Registro de dupla paternidade sem inclusão do nome da mãe biológica
A Terceira Turma negou provimento ao recurso especial do Ministério Público de Santa Catarina (MPSC) que buscava anular o registro civil de uma criança com dupla paternidade, nascida com o auxílio de reprodução assistida. Para o MPSC, tendo havido a renúncia do poder familiar pela mãe biológica, o caso seria de adoção unilateral, e não de dupla paternidade.
De acordo com o processo, um casal homoafetivo teve uma filha com a ajuda da irmã de um dos companheiros, mediante reprodução assistida. Após a renúncia do poder familiar pela mãe biológica, o casal solicitou o registro em nome do pai biológico – doador do material genético – e do pai socioafetivo, deixando o campo da mãe em branco.

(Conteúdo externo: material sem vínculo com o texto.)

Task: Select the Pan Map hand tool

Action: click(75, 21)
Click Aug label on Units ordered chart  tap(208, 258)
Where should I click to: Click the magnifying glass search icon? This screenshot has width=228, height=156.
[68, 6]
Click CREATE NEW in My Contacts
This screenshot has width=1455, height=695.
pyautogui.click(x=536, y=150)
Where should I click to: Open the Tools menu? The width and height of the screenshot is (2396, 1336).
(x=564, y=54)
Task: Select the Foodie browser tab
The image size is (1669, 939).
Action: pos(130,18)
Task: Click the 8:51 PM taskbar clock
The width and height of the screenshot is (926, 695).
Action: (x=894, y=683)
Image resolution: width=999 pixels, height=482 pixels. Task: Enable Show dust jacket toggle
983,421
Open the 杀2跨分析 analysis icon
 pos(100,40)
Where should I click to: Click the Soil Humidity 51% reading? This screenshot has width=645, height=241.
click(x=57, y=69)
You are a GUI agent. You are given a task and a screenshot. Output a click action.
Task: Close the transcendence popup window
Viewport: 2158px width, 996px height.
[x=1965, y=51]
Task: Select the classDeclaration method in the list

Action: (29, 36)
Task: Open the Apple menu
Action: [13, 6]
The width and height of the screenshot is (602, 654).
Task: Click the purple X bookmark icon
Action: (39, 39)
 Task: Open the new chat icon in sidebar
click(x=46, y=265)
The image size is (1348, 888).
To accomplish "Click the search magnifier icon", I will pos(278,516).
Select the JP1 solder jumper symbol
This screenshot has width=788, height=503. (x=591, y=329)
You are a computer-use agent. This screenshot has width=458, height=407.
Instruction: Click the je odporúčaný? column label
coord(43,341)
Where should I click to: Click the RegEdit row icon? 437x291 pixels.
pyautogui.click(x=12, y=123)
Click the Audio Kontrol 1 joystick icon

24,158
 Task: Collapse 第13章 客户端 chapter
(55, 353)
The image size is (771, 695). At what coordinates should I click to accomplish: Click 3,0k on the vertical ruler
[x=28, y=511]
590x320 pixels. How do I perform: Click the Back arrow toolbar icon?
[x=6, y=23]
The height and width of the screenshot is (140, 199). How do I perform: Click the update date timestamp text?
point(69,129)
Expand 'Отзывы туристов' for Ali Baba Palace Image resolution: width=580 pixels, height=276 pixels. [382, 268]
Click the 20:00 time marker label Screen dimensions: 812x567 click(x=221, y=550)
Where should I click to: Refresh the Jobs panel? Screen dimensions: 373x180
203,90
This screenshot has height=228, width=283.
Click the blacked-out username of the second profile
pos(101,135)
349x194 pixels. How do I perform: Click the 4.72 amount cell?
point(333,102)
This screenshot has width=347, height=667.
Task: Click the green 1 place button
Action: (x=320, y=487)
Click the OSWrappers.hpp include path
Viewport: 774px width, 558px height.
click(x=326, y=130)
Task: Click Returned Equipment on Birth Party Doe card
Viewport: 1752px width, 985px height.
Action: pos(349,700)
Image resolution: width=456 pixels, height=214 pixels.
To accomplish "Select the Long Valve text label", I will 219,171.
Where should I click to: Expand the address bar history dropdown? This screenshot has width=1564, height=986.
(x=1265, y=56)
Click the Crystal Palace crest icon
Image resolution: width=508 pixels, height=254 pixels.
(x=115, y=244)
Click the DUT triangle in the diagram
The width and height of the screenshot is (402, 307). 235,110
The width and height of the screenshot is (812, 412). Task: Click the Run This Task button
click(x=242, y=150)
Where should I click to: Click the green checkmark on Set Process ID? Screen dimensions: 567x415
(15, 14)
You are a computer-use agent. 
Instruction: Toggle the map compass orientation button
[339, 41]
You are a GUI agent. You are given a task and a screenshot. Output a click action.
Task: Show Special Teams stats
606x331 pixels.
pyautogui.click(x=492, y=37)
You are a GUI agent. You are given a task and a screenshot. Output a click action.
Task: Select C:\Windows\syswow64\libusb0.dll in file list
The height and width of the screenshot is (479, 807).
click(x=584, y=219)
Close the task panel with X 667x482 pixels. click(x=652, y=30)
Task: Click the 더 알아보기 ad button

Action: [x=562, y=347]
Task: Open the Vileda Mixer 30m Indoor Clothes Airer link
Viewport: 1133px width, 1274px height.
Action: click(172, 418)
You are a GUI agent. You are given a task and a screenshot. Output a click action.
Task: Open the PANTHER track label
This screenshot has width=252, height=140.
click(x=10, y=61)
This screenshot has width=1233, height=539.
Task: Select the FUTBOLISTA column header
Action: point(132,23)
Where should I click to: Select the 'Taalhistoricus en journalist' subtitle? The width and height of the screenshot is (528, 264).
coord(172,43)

O relator do caso, ministro Paulo de Tarso Sanseverino (falecido), mencionou o Provimento 63/2017 do Conselho Nacional de Justiça (CNJ), que admite o registro com a dupla paternidade, assegurando direitos aos casais homoafetivos. Em seu entendimento, a criança vivia em um lar saudável e os pais mostraram condições de lhe garantir saúde, educação e amor, o que confirmava estar assegurado o melhor interesse do menor.
“Não havendo vínculo de parentesco com a genitora, há tão somente a paternidade biológica da criança, registrada em seus assentos cartorários, e a pretensão declaratória da paternidade socioafetiva pelo companheiro”, resumiu o ministro.
Tribunal reconhece filiação socioafetiva póstuma
A filiação socioafetiva póstuma foi tema de julgados paradigmáticos da Terceira Turma. Em um deles, de relatoria da ministra Nancy Andrighi, foi definido que “somente com o socorro do Poder Judiciário é que se torna possível o reconhecimento de filiação socioafetiva post mortem“, principalmente diante da resistência de herdeiros e do próprio espólio.
O colegiado também definiu que é possível reconhecer a filiação após a morte do pai ou da mãe socioafetivos quando verificada a posse do estado de filho e o conhecimento público e contínuo dessa condição.
Nesse processo, de relatoria do ministro Marco Aurélio Bellizze, a autora da ação buscava o reconhecimento do vínculo com a suposta mãe socioafetiva para ter acesso à sua herança. A autora alegou ter sido criada por ela e por outra mulher, que fez o seu registro quando tinha apenas dez meses de vida mediante a chamada “adoção à brasileira” – prática na qual os pais biológicos entregam a criança a outras pessoas, que a registram como se fosse delas, à margem das exigências legais.
A autora disse que, após a morte da mãe registral, passou a viver com a suposta mãe socioafetiva, que se casou. Anos depois, contudo, ela também faleceu, e seu marido – que teria criado a demandante como se fosse sua filha – abandonou-a para que não participasse da divisão dos bens deixados por sua mãe.